» **PASSAGE FOR REVIEW**
══════════
James R., 64, a semi-retired college professor who asked that his last name not be used to protect his privacy, told Business Insider in an email that this strategy helped him feel less affected by the drop. “”My [taxable investment account and 401(k)s] were shifted to a conservative position a year ago so the value has not gone down too much,” he wrote.
Retirees Edd and Cynthia Staton, who retired to Ecuador in 2010 after the 2008 financial crash, say that they took a similar approach, keeping more savings in cash. They opened CDs, fixed-rate savings products that offer interest in exchange for money being held for a set number of months or years. Currently, CD rates in Ecuador are much higher than they are in the US — the rate for their CD in Ecuador is around 9%, while the typical US CD earns .32% — but the same concept applies: They’ve moved money out of the market to avoid risk.
Doing nothing is the best way to weather the storm
Now is not the time to panic, sell off investments, or get out of the market — doing so could lead to big losses. The best thing to do right now is nothing, Cocco and other financial planners agree.
Retiree Bill Davidson says he learned this with investment decisions he made in 2008. “Don’t panic,” he told Business Insider in an email. “I’ve done that before and it doesn’t end well.”
Now is not the time to touch your investments, even if you see your account values dipping. For retirees living on the money they have saved, Cocco says that this is the time to rely on the part of your retirement savings that isn’t invested. “Instead of taking money out of any of your investment accounts, let’s use the cash you have saved,” he says. “That’s what it’s there for, to buy us time to get back on track.”
Davidson, who retired six years ago at age 54, isn’t touching his investments this time. Since his retirement plans haven’t changed, he’s staying the course, following a dollar-cost averaging plan that buys low-cost funds twice a month and keeping a majority of his savings in cash.
══════════
» **GIVEN ENTRIES**

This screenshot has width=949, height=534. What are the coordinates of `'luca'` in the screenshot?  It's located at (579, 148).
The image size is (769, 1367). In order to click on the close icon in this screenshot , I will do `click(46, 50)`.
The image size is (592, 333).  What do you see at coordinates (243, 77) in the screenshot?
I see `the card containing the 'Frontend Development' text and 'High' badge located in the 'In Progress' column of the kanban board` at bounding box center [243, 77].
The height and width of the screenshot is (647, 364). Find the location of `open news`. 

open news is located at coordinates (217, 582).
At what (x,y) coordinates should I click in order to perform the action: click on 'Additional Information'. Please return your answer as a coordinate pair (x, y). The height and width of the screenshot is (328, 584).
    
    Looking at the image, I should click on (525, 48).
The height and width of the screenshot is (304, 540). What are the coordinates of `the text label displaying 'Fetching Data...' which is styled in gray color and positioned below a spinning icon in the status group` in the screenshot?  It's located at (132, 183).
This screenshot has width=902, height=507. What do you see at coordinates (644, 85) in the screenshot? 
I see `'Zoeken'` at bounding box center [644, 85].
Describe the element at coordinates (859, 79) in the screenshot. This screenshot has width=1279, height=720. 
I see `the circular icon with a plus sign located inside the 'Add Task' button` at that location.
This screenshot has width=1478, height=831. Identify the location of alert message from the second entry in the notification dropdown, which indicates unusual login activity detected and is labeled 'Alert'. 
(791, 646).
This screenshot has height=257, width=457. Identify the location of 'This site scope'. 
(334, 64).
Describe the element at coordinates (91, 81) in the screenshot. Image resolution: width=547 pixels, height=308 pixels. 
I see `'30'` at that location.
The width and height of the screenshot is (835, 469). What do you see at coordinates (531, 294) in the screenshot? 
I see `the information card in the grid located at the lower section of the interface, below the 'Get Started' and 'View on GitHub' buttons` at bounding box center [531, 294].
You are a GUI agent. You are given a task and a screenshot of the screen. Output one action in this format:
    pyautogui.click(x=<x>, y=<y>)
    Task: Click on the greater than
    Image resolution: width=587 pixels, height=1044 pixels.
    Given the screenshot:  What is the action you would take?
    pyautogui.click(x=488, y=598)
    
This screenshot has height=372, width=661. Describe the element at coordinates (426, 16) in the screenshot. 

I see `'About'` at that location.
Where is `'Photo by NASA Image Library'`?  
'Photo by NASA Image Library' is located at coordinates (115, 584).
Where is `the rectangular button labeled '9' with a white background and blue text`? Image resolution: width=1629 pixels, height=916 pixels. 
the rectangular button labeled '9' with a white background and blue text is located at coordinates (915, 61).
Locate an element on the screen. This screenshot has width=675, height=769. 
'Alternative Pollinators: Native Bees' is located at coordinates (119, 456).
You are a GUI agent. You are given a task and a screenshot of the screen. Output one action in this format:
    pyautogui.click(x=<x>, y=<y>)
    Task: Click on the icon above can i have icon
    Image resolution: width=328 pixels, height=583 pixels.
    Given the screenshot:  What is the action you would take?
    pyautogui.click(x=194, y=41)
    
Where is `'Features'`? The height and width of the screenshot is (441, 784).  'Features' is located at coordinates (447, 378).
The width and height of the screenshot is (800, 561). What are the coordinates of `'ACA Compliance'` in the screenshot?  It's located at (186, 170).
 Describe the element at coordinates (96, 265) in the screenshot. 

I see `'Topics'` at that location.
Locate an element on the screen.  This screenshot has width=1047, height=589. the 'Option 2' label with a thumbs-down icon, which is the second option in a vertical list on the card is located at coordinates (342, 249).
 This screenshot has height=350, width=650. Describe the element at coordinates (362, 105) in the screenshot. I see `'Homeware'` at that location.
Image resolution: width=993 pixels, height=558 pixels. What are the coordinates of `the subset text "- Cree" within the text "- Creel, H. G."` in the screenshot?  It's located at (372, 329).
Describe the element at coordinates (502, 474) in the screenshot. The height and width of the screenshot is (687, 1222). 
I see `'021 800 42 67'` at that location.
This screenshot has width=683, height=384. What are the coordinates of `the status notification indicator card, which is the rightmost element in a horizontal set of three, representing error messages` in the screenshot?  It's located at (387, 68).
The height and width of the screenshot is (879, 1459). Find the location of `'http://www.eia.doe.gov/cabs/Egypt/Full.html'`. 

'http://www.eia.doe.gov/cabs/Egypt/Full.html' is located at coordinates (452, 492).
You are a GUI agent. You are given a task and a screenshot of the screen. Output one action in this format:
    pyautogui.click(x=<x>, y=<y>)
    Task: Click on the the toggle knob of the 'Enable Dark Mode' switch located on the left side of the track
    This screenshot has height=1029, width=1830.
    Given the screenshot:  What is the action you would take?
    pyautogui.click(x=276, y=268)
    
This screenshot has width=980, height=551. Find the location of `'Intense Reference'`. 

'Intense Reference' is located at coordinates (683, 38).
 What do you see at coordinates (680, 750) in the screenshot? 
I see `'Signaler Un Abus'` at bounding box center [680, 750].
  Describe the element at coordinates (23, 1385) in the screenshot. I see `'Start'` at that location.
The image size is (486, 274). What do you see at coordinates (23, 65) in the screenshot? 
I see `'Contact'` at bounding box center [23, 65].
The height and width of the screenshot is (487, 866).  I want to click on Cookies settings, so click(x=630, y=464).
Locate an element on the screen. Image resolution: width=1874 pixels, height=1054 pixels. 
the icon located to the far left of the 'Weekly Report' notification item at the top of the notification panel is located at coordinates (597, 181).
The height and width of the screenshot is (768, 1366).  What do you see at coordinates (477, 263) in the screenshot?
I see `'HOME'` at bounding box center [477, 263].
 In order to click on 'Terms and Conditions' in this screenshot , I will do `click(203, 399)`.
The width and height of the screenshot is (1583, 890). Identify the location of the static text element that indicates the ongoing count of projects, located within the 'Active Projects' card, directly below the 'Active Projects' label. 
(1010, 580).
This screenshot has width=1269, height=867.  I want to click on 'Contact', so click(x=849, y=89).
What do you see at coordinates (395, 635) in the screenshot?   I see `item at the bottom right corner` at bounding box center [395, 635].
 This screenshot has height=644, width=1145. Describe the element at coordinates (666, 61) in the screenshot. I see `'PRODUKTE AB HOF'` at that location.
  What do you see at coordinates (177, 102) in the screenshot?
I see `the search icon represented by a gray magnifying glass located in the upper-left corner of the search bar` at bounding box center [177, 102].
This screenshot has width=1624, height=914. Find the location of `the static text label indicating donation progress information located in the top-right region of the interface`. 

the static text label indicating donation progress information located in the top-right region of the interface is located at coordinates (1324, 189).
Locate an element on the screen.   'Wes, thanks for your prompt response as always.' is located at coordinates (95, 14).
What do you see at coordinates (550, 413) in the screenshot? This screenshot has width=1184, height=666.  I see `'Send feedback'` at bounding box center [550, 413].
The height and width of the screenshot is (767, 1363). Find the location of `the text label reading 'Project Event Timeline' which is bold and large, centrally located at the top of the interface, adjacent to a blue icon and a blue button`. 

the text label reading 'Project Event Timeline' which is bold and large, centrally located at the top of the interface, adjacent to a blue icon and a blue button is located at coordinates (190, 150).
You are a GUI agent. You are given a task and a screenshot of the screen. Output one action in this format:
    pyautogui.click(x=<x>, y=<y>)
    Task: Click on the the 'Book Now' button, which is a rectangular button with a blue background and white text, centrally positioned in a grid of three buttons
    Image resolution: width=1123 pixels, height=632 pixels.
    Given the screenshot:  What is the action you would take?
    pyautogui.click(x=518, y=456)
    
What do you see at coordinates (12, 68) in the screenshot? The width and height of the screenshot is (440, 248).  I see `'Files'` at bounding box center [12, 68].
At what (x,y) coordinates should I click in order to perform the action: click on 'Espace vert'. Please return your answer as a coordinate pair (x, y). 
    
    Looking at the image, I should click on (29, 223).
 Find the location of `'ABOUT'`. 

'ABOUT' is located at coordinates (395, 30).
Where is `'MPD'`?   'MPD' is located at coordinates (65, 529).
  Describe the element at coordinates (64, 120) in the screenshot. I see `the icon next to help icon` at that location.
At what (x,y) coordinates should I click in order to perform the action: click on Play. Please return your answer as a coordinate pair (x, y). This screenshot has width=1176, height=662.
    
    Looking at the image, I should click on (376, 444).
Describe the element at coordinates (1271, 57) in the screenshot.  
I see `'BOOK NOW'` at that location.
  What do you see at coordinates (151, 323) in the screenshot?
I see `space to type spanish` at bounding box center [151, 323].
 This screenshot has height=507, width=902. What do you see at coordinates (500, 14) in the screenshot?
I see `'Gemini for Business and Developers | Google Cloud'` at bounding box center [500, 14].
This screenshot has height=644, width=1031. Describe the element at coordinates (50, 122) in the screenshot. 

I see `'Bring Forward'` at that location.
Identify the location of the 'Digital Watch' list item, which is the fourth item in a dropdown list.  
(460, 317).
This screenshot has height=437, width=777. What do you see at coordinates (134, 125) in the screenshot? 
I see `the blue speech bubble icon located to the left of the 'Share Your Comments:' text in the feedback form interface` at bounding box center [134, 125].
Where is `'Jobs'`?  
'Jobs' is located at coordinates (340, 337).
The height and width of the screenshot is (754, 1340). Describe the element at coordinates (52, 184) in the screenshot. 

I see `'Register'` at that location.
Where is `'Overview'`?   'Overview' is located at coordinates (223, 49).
══════════
» **WHAT THIS TASK INVOLVES**
In the text on retirees and the market drop, where did Edd and Cynthia Staton retire to, and in what year?

» **PROBLEM SOLUTION**
They retired to Ecuador in 2010.